Later, Marko Cheremshyna returned to Sniatyn, immersed himself in volunteer work, helped the families of soldiers defend their rights to compensation, and after the war, he focused on the policy of Ukrainization. He wanted education and paperwork to be in Ukrainian. He was on the district council, was elected Burgomaster of Sniatyn, but later resigned in favor of Semen Zinkevych from Sniatyn: he frankly admitted that it was difficult to combine literature, community service and politics, and he was not used to doing something with half-strength.

Marko Cheremshyna’s passport photo. He is pictured with his wife

 

Marko Cheremshyna had one painful scar ahead of him. He and his father both received long-term injuries at the same time (in different circumstances, but the perpetrator is the same). In 1919, Ivan Semaniuk (Marko Cheremshyna) was delegated by the West Ukrainian People’s Republic (a Ukrainian state formed in the Western Ukraine in 1917) to negotiate with the Romanian side, which occupied Pokuttia (a Ukrainian region near the Carpathians) in spring. The negotiations failed, as the Romanians opened fire, and Marko Cheremshyna jumped into a ditch with ice-cold water to escape the bullets and had to wait it out. As a result, the writer had kidney problems for the rest of his life. In the same year, 1919, Romanian troops beat his father almost to death in Kobaky “because of a rifle.” On 20 February 1920, Yurii Semaniuk died of carbon monoxide poisoning in his own home. 

 

The symbolism of sudden death

 

In the last years of his life, Marko Cheremshyna was fighting against the storm. His house was searched from time to time (the new Polish government did not forgive him for his Ukrainianization policy), and he was experiencing increasingly acute heart and kidney problems. But he was not going to die. At least not at the age of 53. He was going in a cart to visit his mother in Kobaky for Easter, and his wife Natalia was with him. On Easter Monday in Kobaky, the ancestors were commemorated; in Marko Cheremshyna’s time, the commemoration consisted of a meal and gifts at the graves, a rite called “covering the graves.” Although Marko Cheremshyna gave his sister enough money to buy Easter bread and pots for the gift-giving, she made him very sad with her poor gifts.

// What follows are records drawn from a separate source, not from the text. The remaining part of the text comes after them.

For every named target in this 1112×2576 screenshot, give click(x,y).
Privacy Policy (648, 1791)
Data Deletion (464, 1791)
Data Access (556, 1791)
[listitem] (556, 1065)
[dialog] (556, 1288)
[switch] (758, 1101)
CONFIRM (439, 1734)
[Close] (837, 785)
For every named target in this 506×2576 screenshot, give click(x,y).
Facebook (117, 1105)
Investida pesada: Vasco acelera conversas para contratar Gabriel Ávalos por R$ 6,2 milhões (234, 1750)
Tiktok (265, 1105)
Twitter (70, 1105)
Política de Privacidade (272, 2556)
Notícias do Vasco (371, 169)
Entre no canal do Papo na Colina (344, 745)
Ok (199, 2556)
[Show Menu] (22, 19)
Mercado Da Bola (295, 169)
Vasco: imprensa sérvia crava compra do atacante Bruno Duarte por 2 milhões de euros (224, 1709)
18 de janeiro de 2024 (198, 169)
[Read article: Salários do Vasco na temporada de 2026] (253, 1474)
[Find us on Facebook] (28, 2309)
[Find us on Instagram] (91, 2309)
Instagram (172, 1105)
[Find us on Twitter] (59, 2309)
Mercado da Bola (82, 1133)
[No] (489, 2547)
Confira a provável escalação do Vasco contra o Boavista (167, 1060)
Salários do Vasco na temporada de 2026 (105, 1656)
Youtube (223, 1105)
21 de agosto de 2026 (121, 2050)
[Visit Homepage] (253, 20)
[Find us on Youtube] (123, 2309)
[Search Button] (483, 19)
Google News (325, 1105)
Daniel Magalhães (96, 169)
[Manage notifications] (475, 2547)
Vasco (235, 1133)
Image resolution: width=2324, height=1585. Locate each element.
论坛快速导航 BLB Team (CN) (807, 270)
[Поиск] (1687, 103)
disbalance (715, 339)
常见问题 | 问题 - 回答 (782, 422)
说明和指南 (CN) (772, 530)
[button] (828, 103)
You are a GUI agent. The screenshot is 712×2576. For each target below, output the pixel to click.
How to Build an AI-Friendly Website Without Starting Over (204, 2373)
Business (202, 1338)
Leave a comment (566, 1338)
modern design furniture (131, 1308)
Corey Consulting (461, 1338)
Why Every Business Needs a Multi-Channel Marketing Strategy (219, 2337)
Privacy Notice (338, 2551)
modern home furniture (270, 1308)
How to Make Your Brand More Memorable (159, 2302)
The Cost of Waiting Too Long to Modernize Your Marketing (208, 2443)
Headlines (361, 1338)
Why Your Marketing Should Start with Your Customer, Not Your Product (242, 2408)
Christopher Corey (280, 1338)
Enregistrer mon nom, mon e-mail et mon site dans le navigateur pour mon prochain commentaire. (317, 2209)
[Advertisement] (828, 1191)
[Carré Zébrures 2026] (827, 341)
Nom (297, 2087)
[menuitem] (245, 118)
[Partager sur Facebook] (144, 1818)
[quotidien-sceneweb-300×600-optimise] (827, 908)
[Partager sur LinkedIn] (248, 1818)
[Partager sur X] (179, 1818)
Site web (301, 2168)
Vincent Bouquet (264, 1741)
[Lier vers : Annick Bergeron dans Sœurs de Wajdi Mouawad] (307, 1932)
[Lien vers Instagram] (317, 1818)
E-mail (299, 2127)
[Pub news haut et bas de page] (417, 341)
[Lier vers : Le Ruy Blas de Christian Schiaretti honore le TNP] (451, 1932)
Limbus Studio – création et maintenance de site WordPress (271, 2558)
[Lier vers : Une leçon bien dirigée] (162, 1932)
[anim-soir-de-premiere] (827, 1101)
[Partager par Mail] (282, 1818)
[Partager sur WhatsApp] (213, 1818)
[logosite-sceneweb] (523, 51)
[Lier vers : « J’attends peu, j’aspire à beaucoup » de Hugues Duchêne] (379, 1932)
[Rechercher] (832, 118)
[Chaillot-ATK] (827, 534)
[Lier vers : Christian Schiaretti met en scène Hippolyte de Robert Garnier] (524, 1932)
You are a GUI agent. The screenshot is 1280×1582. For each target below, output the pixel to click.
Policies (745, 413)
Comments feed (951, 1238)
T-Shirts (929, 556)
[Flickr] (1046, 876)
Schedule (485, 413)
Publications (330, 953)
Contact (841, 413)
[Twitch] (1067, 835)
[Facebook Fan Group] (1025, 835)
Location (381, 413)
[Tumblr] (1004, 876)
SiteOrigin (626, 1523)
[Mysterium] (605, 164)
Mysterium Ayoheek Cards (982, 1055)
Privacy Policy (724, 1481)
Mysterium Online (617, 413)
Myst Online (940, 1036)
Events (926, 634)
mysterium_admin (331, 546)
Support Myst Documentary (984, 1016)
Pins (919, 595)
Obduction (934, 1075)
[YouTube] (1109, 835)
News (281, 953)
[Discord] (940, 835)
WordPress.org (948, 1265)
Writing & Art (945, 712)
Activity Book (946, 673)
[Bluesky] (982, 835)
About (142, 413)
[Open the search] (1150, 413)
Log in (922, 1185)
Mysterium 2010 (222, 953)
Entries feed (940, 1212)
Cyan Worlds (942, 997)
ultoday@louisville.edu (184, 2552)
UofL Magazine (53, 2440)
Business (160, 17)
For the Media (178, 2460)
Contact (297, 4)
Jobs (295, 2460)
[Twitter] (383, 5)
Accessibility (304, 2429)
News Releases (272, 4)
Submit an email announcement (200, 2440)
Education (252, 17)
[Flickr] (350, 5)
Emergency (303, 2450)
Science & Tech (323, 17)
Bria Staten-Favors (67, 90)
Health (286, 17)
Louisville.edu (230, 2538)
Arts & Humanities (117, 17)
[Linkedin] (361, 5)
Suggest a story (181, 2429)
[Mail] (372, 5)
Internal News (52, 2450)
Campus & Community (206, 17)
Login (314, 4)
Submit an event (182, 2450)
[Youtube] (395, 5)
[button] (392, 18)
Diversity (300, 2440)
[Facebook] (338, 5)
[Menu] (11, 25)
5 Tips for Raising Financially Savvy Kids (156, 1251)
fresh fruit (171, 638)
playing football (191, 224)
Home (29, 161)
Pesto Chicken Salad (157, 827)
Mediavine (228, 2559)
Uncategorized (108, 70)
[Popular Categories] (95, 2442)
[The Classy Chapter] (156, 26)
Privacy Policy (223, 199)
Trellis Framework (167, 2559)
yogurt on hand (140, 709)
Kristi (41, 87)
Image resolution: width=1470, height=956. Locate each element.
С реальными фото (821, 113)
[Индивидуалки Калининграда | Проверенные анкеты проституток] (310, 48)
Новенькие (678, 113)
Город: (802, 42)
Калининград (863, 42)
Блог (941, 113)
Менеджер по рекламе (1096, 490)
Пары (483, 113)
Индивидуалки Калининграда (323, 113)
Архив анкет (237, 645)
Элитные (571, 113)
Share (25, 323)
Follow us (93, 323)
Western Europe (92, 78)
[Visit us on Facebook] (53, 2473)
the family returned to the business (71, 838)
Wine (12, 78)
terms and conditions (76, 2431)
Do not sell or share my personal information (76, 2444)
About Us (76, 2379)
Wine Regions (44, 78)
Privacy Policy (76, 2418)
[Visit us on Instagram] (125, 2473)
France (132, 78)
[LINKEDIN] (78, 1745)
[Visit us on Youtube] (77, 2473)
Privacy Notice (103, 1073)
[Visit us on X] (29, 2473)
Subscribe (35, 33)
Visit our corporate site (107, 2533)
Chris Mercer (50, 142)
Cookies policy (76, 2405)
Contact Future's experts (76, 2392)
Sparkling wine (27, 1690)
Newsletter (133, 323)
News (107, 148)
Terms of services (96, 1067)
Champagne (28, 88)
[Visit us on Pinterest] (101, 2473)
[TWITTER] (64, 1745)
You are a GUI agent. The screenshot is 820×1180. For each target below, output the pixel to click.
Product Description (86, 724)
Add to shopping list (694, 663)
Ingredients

He leaned on a stick, cried and–died of a heart attack– an ethnographic rite of honoring the ancestors, as if he died in the middle of his own story.

 

Was he “killed” by stale Easter bread and chipped pots? Given that he had had at least two heart attacks in the courtroom before, and during searches at home, it is unlikely… But that was the last straw.

 

At that moment, a lark flew into his mother’s room. A bird that hits the windowpane is believed to portend misfortune.Marko Cheremshyna once wrote in “Autobiography” that if he were allowed to change into a bird, he would choose to become a lark. How did he know?